Dirk Eisermann: Wir sind eines der führenden Rock’n’Roll-Orchester in Deutschland, die Neue Philharmonie Frankfurt. Wir haben schon mit Deep Purple und Peter Gabriel gespielt und jetzt durften wir ein Ensemble stellen für eines der größten Events: wir spielen hier auf dem Hockenheimring – wir spielen bei neun Songs mit den Böhsen Onkelz zusammen! Diese Dimensionen – ich glaub größer geht’s dann gar nicht mehr. 100.000 Leute und das mal zwei – alle Achtung.

 

Wer kam wann auf die Idee?

 

Dirk: Das hat ursprünglich etwas mit dem Arrangeur der Songs zu tun, Patrik Bishay, mit dem wir parallel bei anderen Projekten sehr eng zusammenarbeiten. Er hat die Noten für das Orchester geschrieben – der kennt uns und er weiß, dass wir sehr Rock’n’Roll-affin sind.

 

Wie lang war die Vorbereitung?

 

Dirk: Das ist ein Projekt von zwei bis drei Monaten. Zu dem Zeitpunkt, an dem die Noten geschrieben wurden sind wir als Orchester noch nicht wirklich aktiv gewesen, aber seit zwei Wochen gibt es Proben mit speziellen Aufnahmen und seit gestern mit den großen Stellproben hier in Hockenheim.

 

Was ist die musikalische Herausforderung?

 

Dirk: Naja, es ist eine der härtesten Rockbands in Deutschland – wie kann da eine Geige, eine Bratsche oder eine Querflöte klingen? Das ist auch die Herausforderung an die Songs, die Band, den Arrangeur und an uns Musiker. Das klappt gut, die Songs sind auch speziell orchester-affin.

 

Julia: Ich spiel Bratsche und habe erst mal klassisch studiert, wie die meisten hier, habe aber auch schon viel Erfahrung sammeln dürfen in der Rockmusik und der Unterhaltungsbranche. In der Klassik ist man freier – man kann schwimmen und achtet auf den Dirigenten. In der Rockmusik hat man so ein Klick im Ohr und da muss man dabeibleiben. Es ist halt alles sehr laut außen herum, man hat die Leute, den Sound und man muss schauen, dass man trotzdem in time bleibt, dass man im Rhythmus spielt. Das ist bei Rockmusik eher die Kunst. Zum anderen macht man auch eine Show, man sitzt nicht im Orchestergraben mit den anderen, sondern man ist auf einer Riesenbühne mit vielen Leuten und viel Publikum. Man wird auf einer großen Leinwand gesehen und muss sein Gesicht unter Kontrolle haben. Das sind schon ganz andere Anforderungen, es macht unglaublich viel Spaß.

 

Wie ist die Probe für euch gelaufen?

 

Julia: Es lief total unkompliziert und schnell – kalt war’s.

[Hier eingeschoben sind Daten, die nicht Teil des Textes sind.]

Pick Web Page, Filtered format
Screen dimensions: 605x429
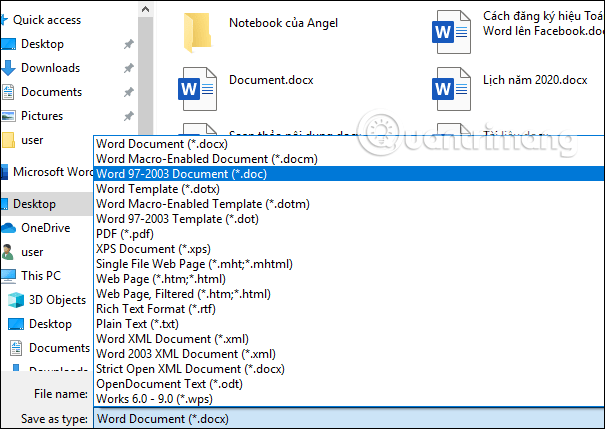tap(183, 293)
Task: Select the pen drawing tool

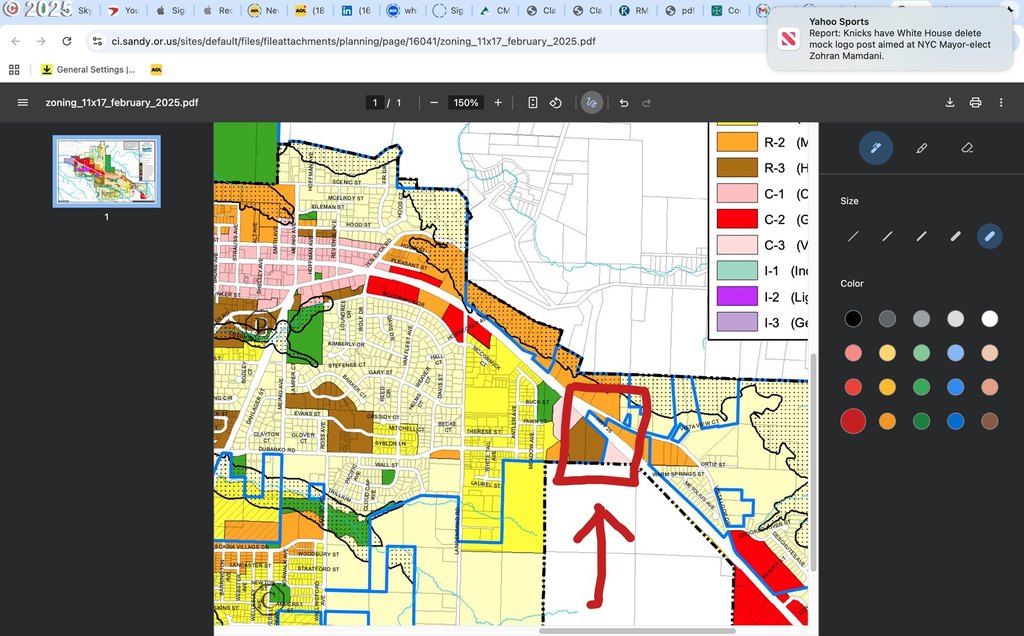Action: point(875,148)
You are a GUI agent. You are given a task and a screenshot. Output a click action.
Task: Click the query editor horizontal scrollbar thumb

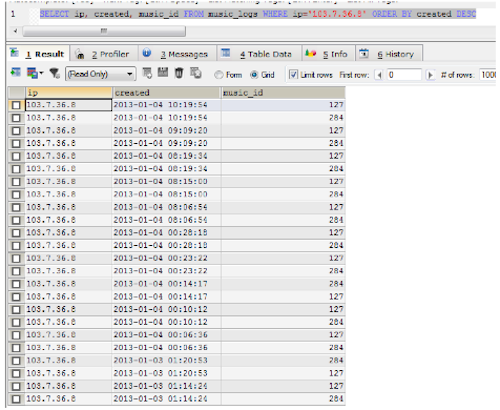104,31
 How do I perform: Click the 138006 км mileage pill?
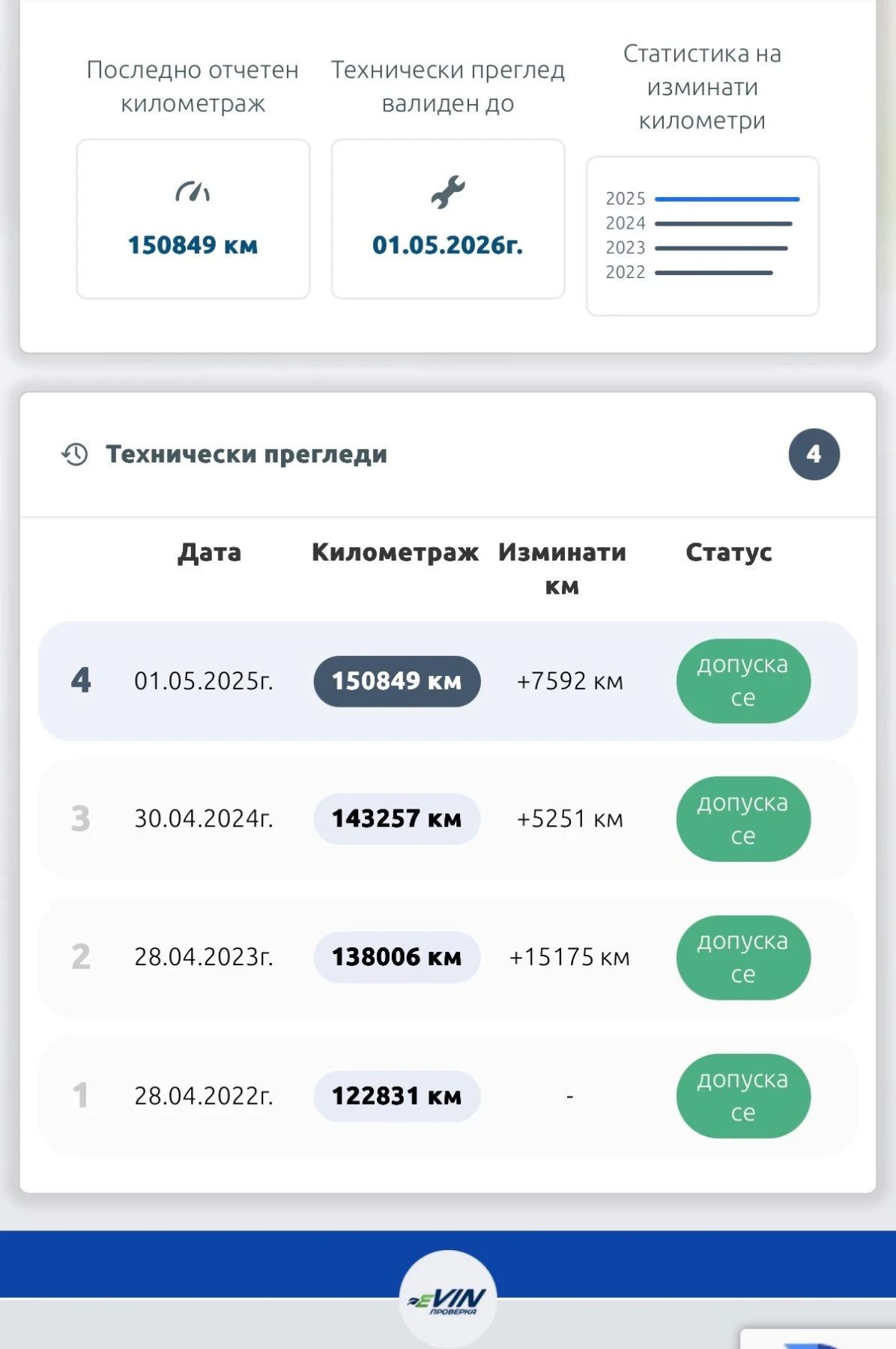pyautogui.click(x=396, y=957)
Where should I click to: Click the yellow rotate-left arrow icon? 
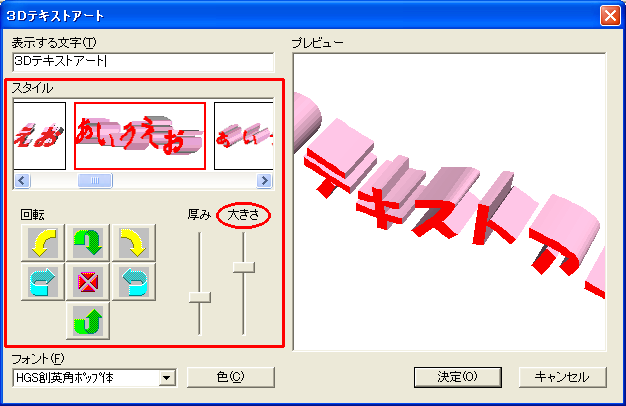click(x=43, y=243)
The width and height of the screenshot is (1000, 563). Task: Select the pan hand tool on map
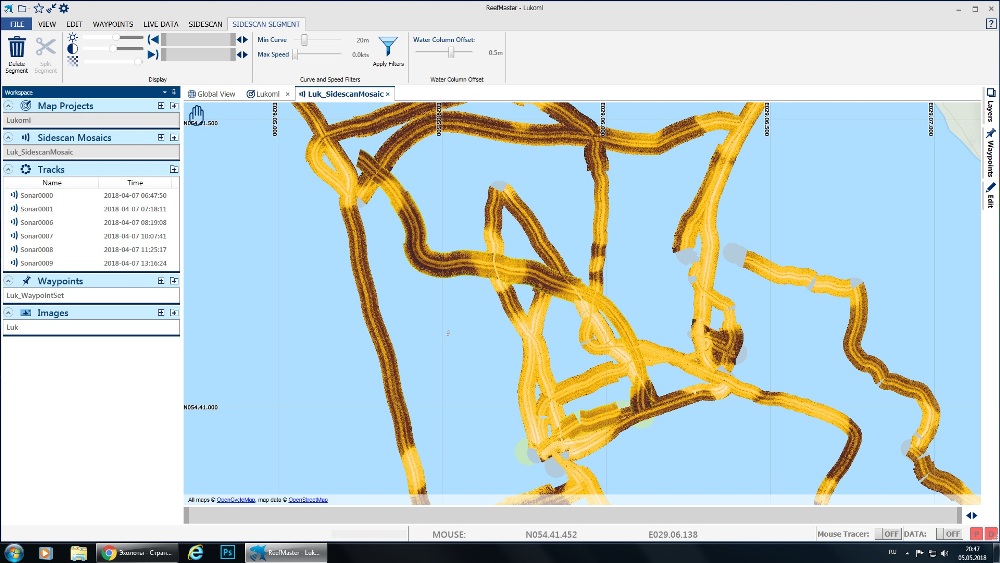tap(197, 113)
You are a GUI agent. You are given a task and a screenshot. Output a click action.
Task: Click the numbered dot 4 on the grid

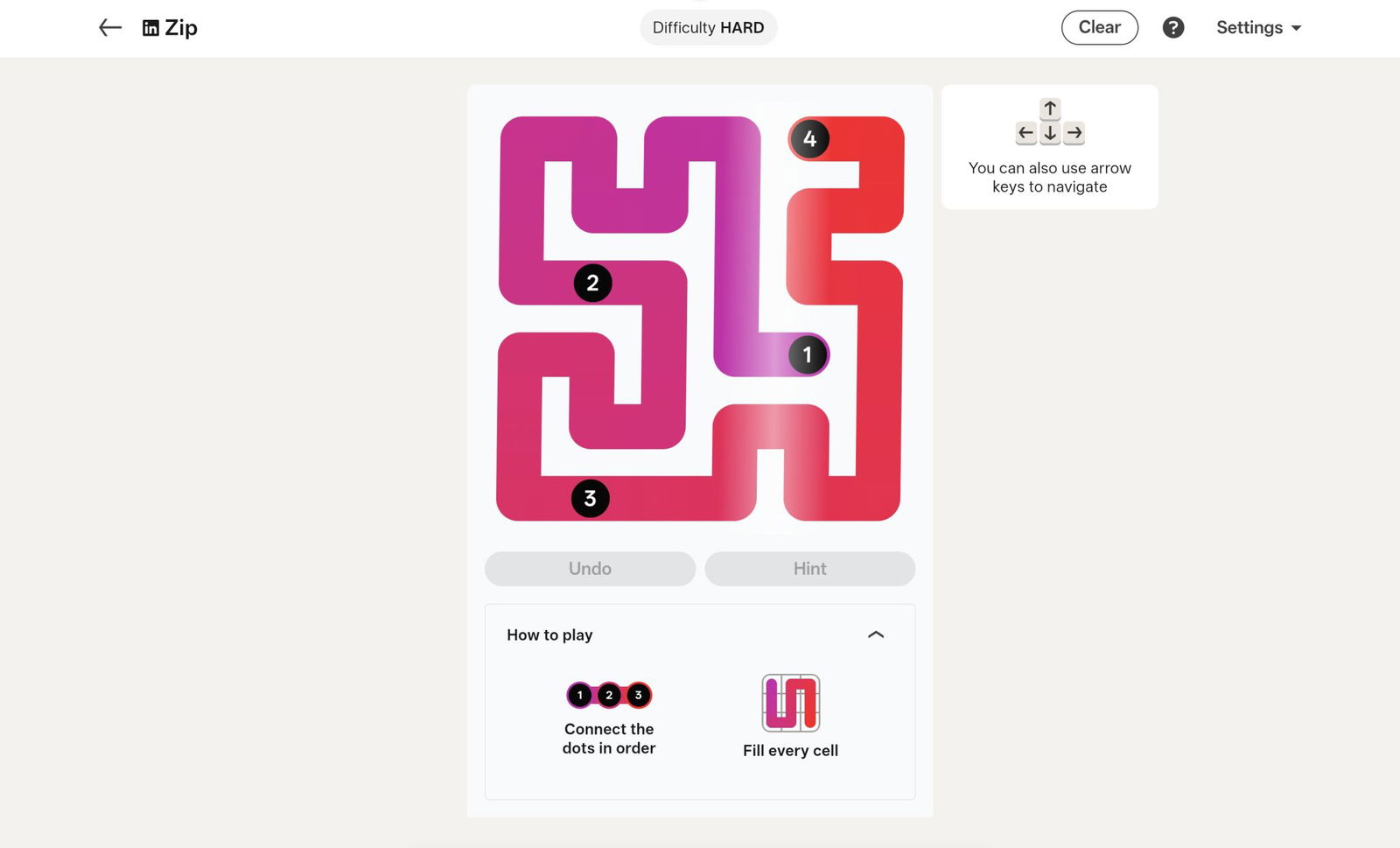click(809, 138)
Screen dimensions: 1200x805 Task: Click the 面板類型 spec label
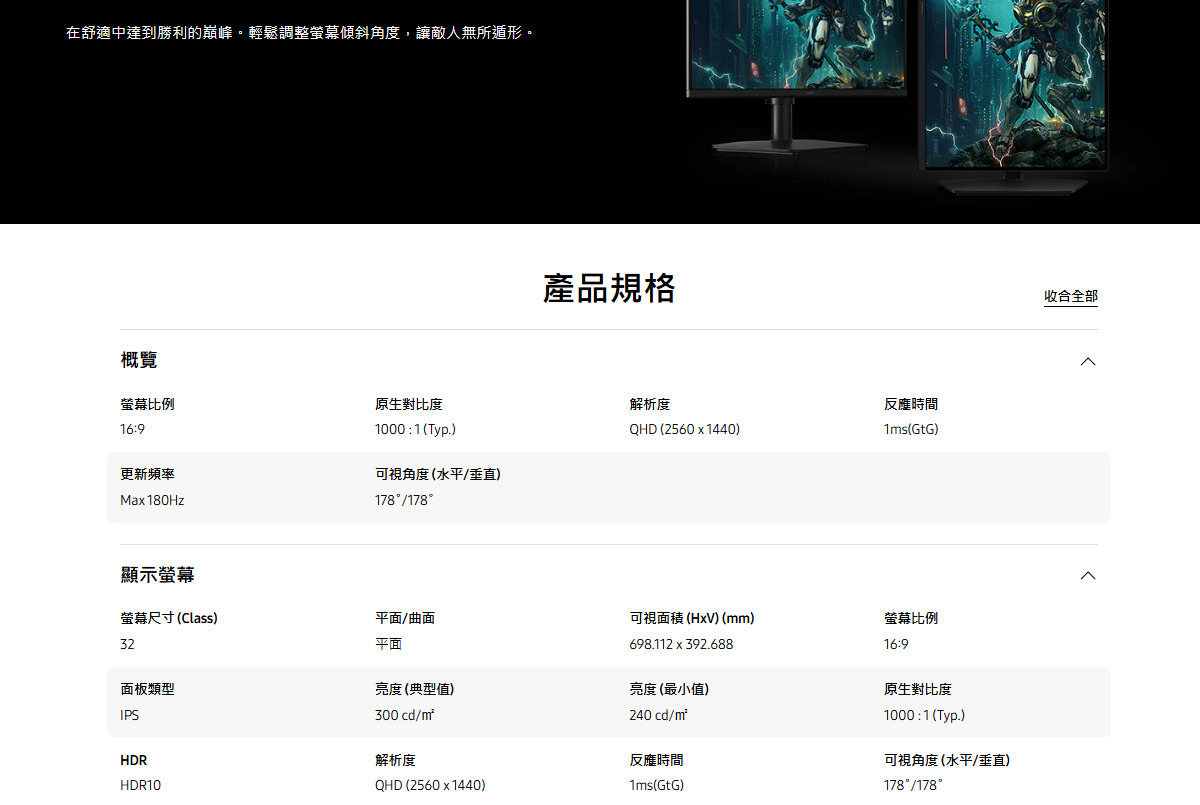pyautogui.click(x=147, y=689)
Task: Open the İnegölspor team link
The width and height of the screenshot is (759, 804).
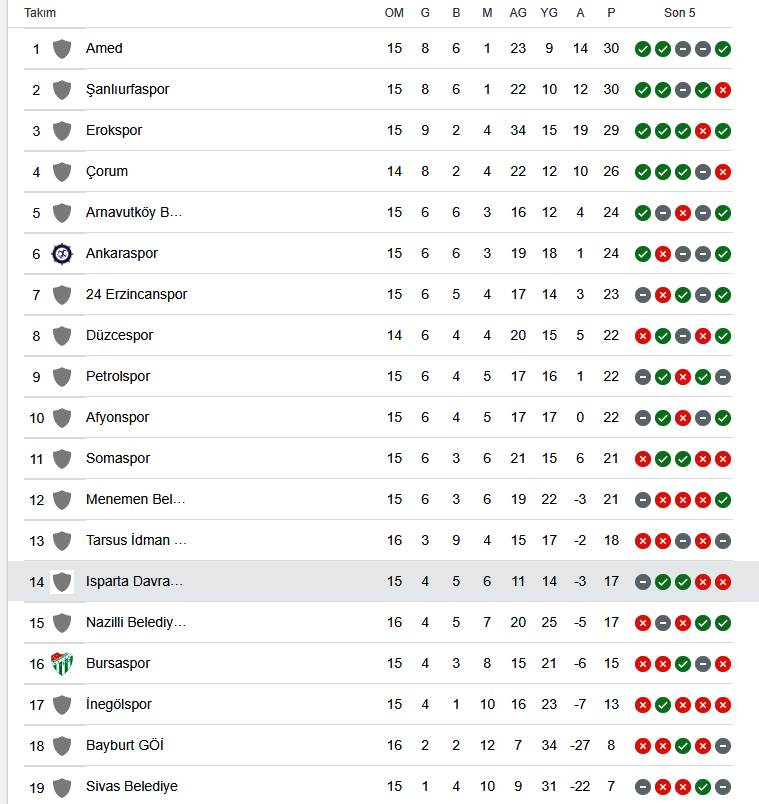Action: coord(119,704)

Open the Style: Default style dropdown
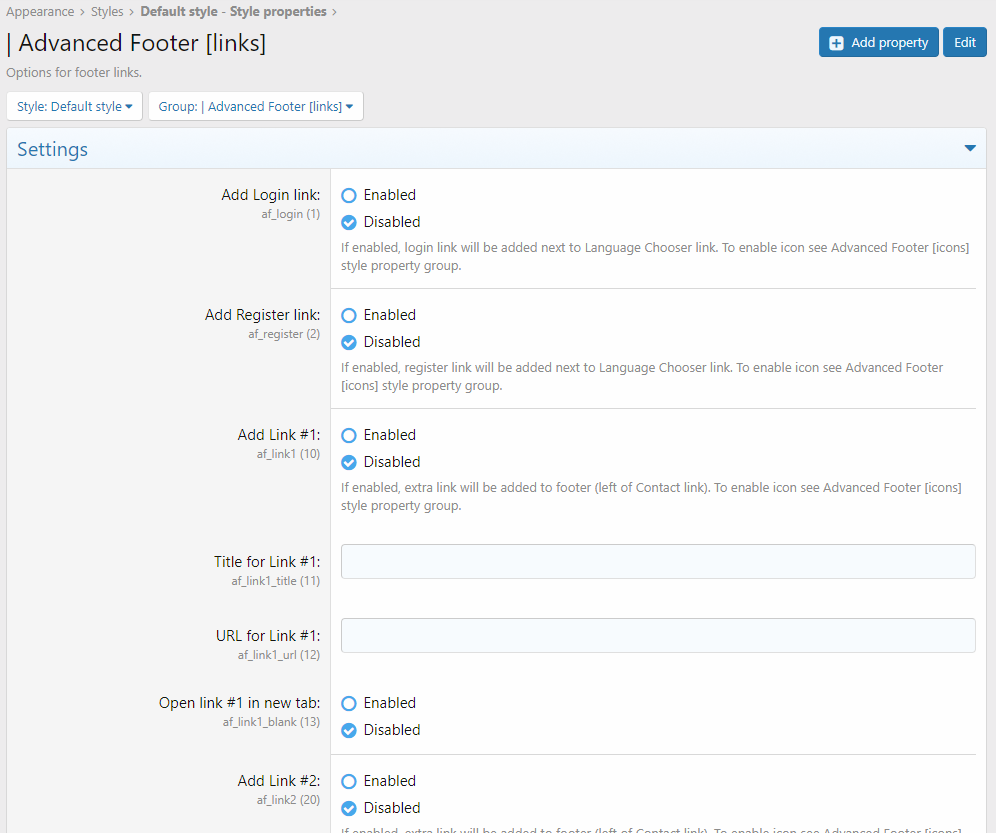(74, 106)
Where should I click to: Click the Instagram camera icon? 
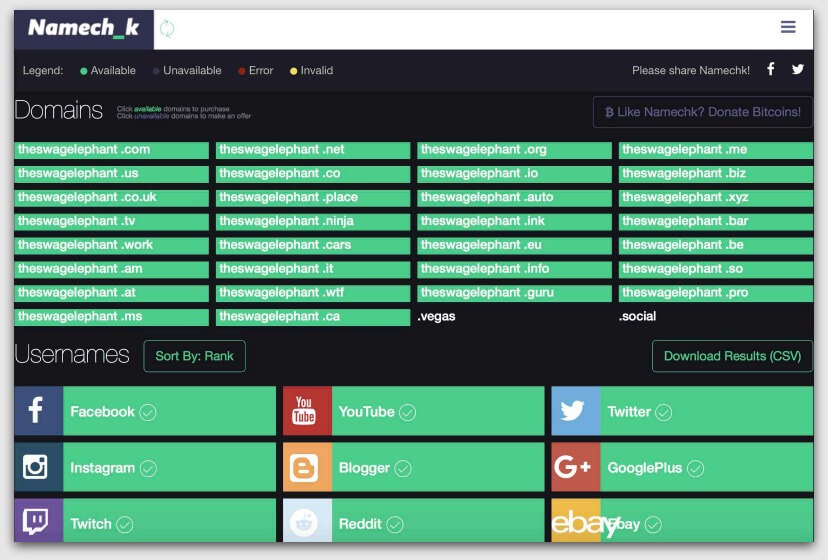pos(38,467)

Kathrin: Wir haben ja für uns schon in Offenbach geprobt und letzte Woche dann eine Probe mit der Band im Studio. Das war toll, weil wir da ganz dicht beieinander waren. Die haben uns life gehört und wir die – das war so ein erstes Kennenlernen und die Band war sehr angetan von uns und wir von denen. Gestern war die Band natürlich schon mit ganz anderen Dingen beschäftigt; mit dem Ablauf des Abends, mit Ben Becker und da müssen wir eigentlich nur funktionieren. Da sind die auch ganz froh, dass das mit uns so unkompliziert läuft.

 

Wann wird der Moment der ersten Nervosität vor dem Konzert sein?

 

Julia: Ich bin nicht nervös – ich freue mich nur! Wenn ich dann da sitze und die ganzen Leute sehe, kann es schon sein, dass ich ein Kribbeln im Bauch habe.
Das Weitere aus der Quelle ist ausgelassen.